_TASK DETAILS_. Write out the listing below exactly, beginning at its first line and ending with the line that contains "You are a GUI".

(INPUT DATA)

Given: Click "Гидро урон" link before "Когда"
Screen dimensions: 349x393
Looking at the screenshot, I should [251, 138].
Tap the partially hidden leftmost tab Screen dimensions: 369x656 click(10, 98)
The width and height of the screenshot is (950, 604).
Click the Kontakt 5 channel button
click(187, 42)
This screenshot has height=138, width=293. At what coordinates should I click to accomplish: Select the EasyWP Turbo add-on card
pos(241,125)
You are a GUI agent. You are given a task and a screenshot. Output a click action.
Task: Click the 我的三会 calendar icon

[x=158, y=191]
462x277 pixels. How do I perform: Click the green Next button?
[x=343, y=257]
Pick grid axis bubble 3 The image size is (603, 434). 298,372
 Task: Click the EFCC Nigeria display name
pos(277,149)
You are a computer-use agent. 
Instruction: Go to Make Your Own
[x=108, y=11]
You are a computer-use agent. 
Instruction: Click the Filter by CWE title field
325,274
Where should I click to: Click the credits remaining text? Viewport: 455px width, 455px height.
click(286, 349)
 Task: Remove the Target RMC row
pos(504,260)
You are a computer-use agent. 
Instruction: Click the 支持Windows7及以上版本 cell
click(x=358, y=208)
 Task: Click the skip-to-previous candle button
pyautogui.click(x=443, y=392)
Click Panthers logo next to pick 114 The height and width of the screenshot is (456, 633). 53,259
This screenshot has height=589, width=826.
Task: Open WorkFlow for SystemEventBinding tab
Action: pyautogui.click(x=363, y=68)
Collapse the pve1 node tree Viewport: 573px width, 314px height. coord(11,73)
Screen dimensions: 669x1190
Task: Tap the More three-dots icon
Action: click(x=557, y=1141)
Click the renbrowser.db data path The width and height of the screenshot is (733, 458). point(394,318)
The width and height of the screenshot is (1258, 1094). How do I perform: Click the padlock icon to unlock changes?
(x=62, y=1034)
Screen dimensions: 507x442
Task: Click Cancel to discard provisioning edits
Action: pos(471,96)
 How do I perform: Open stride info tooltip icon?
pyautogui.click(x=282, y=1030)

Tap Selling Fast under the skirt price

(End INPUT DATA)

_RESULT OF THIS EXERCISE_.
Given: Click "Гидро урон" link before "Когда"
Screen dimensions: 349x393
Looking at the screenshot, I should [251, 138].
Tap the partially hidden leftmost tab Screen dimensions: 369x656 click(10, 98)
The width and height of the screenshot is (950, 604).
Click the Kontakt 5 channel button
click(187, 42)
This screenshot has height=138, width=293. At what coordinates should I click to accomplish: Select the EasyWP Turbo add-on card
pos(241,125)
You are a GUI agent. You are given a task and a screenshot. Output a click action.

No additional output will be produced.